▶ **The task**
Copy out every row word for word, from the line containing "Given: Click the mod list vertical scrollbar" down to the line containing "Looking at the".

▶ **Material**
START

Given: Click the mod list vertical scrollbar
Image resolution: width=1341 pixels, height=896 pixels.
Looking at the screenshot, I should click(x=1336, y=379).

END
START

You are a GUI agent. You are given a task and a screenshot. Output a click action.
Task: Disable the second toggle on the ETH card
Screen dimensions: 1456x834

END
START

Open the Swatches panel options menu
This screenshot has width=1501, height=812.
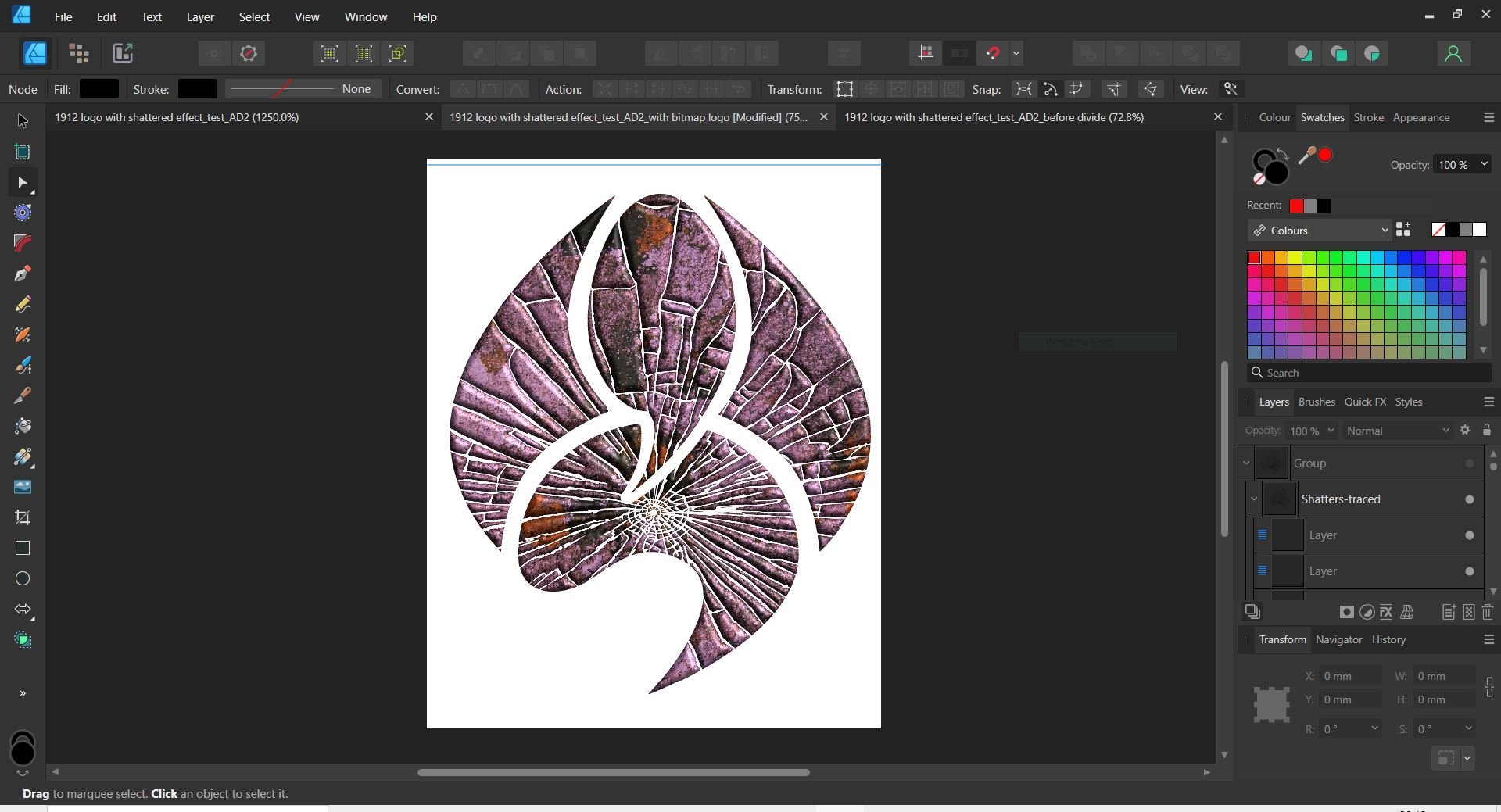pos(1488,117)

END

▶ **The solution**
Given: Click the mod list vertical scrollbar
Image resolution: width=1341 pixels, height=896 pixels.
Looking at the screenshot, I should click(x=1336, y=379).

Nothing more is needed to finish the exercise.